Top of SELECTED EXTRACT

Noble health plans doomed by sceptics
IT goes without saying that the Irish public service will have to do more with less. The national recovery plan intends cutting government spending by an unprecedented €8bn by 2014. Nothing in our past history -- not even the 1980s -- remotely compares.
Health Minister James Reilly is therefore trying to do the right thing when he says he will eliminate waiting lists in the health service over the next three years, despite facing a cut of €700m in health spending this year alone.
We also agree with Dr Reilly when he says he is convinced there are better ways of doing things in the health service. Unfortunately, efforts by his predecessors to find these better ways came to nothing.
A stark illustration comes from 2002. That was the year the National Treatment Purchase Fund (NTPF), now the object of Dr Reilly's attentions, was launched. It was an attempt to reduce waiting lists in the health service by paying to have patients treated privately, either here or abroad.
The health service had been unable to eradicate the waiting lists. Yet that year, the health budget increased by 15pc. It has still failed to eradicate them, despite five further years of double-digit increases and the treatments provided by the NTPF.
There will therefore be a good deal of scepticism about whether the expected reduction in the €85m budget for the NTPF, and the transfer of the money to the new Special Delivery Unit in the Department of Health, is the best way to do more with less.
Experience in Northern Ireland adds to that scepticism. A similar scheme was established there in 2005 and waiting lists fell sharply. But it was backed by the creation of a version of the NTPF. Private purchases were largely discontinued last year and waiting lists have rocketed. They are now proportionately longer than those in the Republic.
If Dr Reilly is able to do what he says, he will deserve all out praise and gratitude. One would feel more comfortable, though, if the Department of Health had been able to build up the necessary expertise without an increase in its budget, and the NTPF continued with its work until it had done so.
We must heed lesson on variable rate borrowing
THE Fianna Fail-led governments of 1997-2010 will live in infamy for their failure to deal with the consequences of joining the single currency. But one of their worst pieces of neglect has largely gone unremarked on -- the failure to do anything about the danger posed by variable interest rates.
That danger has now become a reality for thousands, as the banks increase rates to reduce spiralling losses. Even the lucky holders of "tracker" mortgages, where the interest rate varies only with changes in the basic rate charged by the ECB, have already been hit and more hikes will inevitably follow.
The weight of changing mortgage rates on the economy was a problem before the euro but the single currency greatly exacerbated it. Cheaper money turned a growing economy into a bubble; now dearer money is a stranglehold on any recovery.
Banning variable mortgages for first-time buyers, as suggested by a housing economist yesterday, is a good idea in theory. But it would present enormous difficulties in practice. One of them may partly explain the lack of action from Bertie Ahern's governments. Most of the time, fixed mortgages would be more expensive than variable ones. Buyers, therefore, would have less to spend on the house.
We are not talking about the toxic products sold by the banks where mortgages were fixed for a few years at artificially low rates. Genuine fixed mortgages should be for at least 10 years. They would not be particularly popular.
A second difficulty is that the crisis means it may now be impossible for Irish banks to raise the finance for long-term fixed mortgages. The best chance to reduce the threat posed by variable rates has been missed. Nevertheless, the Government should seriously consider how best to ensure that the resumption of activity in the housing market does not leave another generation of buyers exposed to the interest rate cycle.

Bottom of SELECTED EXTRACT

# PROBLEMS TO SOLVE:
(1) List every sum of money in euros that the editorials mention.
(2) In the editorials, what year was the National Treatment Purchase Fund launched?
(3) Copy the editorials from "We are not talking" up to and including "be particularly popular.", renaming "fixed mortgages" as "fixed-rate loans".

Top of RECORD EXCERPTS

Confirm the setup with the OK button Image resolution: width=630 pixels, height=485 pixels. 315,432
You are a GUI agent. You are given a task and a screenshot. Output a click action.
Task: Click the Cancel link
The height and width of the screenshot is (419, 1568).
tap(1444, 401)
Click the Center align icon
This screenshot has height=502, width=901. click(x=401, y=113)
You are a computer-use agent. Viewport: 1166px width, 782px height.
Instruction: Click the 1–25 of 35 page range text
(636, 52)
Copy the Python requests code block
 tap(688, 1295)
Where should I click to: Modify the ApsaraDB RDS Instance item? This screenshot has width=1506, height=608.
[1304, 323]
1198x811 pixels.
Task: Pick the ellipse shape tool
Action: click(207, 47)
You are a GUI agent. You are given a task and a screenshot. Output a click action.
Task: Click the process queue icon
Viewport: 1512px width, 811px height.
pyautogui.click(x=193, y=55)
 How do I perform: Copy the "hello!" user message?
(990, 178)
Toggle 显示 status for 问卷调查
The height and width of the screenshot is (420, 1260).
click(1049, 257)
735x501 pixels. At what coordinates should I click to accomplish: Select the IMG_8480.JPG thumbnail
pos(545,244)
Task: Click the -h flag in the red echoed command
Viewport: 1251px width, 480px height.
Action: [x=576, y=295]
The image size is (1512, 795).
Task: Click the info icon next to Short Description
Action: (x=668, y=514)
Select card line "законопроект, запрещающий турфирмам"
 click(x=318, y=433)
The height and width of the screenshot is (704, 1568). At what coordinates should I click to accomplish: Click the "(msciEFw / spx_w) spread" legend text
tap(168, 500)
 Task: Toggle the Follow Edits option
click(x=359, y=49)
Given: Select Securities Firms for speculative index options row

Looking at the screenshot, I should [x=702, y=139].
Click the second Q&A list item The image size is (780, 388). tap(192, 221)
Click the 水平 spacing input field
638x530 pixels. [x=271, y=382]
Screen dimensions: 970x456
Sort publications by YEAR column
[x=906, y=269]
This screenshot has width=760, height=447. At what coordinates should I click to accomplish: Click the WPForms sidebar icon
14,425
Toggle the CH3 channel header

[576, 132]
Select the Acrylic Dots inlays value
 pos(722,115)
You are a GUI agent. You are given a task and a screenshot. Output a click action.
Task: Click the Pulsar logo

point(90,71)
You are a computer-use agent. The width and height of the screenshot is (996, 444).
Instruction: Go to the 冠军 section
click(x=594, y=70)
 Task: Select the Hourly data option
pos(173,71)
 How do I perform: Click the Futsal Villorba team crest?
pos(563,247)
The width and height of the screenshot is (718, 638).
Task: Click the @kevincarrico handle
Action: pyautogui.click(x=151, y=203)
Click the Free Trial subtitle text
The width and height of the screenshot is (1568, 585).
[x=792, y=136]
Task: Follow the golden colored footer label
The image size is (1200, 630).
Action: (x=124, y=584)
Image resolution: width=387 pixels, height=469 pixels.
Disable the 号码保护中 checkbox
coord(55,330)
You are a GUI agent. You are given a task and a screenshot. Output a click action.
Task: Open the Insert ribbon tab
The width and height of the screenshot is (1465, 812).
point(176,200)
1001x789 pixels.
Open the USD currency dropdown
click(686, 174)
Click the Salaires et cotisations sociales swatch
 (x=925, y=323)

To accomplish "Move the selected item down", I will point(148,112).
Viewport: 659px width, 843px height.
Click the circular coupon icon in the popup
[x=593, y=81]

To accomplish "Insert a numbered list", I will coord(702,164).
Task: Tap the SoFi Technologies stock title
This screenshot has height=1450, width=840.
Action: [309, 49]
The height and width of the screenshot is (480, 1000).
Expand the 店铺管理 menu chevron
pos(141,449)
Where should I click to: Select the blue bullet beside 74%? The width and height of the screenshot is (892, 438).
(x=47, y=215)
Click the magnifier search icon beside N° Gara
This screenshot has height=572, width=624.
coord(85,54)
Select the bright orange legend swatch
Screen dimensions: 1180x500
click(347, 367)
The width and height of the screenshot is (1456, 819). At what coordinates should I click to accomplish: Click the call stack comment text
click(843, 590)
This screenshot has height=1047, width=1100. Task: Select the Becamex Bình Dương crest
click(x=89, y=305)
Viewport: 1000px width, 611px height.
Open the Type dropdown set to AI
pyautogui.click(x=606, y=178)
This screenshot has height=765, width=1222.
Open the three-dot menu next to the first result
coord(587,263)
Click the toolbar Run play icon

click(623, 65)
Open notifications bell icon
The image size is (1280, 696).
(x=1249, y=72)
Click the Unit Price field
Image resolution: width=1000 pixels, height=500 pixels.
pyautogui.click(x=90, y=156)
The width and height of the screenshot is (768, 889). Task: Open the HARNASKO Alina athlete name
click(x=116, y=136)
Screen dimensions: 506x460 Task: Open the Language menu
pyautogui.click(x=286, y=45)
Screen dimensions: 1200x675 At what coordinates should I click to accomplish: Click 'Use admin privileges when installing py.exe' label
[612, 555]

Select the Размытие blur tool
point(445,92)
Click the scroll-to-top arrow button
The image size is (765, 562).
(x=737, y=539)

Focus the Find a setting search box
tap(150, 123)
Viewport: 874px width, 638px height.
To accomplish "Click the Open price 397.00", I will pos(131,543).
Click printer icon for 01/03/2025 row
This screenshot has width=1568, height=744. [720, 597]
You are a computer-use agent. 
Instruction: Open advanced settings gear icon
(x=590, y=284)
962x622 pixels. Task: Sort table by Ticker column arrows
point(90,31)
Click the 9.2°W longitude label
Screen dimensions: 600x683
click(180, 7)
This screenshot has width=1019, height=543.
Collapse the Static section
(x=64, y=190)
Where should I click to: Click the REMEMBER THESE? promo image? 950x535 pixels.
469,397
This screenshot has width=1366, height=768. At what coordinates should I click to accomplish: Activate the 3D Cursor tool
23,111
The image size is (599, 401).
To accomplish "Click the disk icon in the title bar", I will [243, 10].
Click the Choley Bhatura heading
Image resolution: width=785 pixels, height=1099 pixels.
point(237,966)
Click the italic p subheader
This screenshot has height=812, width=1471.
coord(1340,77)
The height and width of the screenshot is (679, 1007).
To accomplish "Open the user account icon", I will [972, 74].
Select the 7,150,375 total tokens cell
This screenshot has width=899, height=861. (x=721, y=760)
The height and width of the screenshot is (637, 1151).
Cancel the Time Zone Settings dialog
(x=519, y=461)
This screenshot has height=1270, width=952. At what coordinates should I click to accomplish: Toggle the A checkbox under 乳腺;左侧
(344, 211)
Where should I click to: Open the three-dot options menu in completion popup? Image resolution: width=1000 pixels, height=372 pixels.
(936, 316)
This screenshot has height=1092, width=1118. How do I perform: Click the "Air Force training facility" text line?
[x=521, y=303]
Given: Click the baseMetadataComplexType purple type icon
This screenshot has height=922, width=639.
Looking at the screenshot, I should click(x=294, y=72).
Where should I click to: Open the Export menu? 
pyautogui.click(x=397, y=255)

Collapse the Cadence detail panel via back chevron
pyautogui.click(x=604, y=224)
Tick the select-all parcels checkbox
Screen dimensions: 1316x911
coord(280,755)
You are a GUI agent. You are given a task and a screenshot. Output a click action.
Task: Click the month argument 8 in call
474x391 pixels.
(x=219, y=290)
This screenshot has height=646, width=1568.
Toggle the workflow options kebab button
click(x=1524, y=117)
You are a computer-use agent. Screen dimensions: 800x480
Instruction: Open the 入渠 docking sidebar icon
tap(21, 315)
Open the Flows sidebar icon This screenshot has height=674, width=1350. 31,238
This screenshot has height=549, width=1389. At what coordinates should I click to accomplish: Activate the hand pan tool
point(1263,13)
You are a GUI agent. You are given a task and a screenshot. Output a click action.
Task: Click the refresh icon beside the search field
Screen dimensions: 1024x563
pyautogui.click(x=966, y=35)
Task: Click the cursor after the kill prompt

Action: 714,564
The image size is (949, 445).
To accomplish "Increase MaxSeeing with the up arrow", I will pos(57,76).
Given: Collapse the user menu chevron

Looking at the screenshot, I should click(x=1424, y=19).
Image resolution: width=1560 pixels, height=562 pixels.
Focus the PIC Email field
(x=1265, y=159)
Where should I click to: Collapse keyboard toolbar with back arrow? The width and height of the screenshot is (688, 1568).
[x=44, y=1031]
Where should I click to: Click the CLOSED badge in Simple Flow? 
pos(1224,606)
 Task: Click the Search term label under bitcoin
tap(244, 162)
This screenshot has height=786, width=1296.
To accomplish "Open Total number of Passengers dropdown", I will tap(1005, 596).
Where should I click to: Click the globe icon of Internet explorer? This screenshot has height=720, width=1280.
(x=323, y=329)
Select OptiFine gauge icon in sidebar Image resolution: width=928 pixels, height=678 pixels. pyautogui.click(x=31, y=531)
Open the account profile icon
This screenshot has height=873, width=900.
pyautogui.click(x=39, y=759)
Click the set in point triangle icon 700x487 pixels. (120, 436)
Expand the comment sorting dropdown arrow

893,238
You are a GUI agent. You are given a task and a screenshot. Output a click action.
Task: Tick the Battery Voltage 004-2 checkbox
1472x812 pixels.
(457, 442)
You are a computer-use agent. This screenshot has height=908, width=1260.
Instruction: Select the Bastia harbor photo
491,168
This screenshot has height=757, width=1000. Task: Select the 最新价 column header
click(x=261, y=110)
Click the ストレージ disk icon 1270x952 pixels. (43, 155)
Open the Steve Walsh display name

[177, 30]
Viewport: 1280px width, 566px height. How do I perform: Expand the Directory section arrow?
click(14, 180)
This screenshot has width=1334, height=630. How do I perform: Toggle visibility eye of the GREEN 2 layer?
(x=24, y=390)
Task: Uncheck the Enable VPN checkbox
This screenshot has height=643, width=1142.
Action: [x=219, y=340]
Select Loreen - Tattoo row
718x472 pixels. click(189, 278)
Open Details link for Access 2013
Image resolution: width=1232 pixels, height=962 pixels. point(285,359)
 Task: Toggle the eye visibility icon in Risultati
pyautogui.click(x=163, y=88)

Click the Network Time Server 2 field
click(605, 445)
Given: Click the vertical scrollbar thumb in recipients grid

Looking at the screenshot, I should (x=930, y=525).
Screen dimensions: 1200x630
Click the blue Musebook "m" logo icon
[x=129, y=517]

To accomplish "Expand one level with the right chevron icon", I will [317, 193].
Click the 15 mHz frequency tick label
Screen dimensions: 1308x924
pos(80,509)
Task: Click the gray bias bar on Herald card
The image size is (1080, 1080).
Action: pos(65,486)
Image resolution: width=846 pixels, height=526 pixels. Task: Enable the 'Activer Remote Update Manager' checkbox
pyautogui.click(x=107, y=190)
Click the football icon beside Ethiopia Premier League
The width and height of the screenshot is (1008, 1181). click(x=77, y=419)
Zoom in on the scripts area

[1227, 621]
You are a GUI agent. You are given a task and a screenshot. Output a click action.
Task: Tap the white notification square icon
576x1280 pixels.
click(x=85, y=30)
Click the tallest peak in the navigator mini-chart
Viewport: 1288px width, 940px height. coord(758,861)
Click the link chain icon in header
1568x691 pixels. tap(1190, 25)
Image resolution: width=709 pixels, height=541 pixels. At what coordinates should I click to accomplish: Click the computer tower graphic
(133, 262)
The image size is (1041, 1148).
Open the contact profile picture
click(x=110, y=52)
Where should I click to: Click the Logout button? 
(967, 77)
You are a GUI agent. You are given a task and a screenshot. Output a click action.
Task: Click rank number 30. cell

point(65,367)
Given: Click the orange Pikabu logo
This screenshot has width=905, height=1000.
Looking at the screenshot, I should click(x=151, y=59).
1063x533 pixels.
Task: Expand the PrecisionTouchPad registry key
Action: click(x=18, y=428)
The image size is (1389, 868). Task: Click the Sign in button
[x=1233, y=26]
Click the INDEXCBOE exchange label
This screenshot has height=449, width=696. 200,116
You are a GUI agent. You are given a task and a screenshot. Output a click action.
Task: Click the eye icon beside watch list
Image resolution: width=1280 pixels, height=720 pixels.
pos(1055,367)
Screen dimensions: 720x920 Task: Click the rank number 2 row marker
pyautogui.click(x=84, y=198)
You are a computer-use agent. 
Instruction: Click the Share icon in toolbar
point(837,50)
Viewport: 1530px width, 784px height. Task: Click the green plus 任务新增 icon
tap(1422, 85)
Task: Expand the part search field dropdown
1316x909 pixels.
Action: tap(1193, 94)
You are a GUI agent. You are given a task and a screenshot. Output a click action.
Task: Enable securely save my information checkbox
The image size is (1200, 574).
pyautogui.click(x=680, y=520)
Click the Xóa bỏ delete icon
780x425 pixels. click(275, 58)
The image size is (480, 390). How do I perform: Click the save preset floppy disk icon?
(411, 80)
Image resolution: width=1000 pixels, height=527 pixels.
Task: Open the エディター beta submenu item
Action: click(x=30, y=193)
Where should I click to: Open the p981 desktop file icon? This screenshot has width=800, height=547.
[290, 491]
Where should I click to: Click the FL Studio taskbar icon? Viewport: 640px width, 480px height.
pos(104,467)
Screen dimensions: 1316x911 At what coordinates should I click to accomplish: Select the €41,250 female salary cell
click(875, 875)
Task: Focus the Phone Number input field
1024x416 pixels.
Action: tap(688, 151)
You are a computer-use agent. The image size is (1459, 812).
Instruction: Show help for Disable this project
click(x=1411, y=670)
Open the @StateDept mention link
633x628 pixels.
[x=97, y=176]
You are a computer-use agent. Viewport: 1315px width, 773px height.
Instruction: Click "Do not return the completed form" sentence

Bottom of RECORD EXCERPTS

# RESULTS BY TASK:
(1) €8bn, €700m, €85m

(2) 2002

(3)
We are not talking about the toxic products sold by the banks where mortgages were fixed for a few years at artificially low rates. Genuine fixed-rate loans should be for at least 10 years. They would not be particularly popular.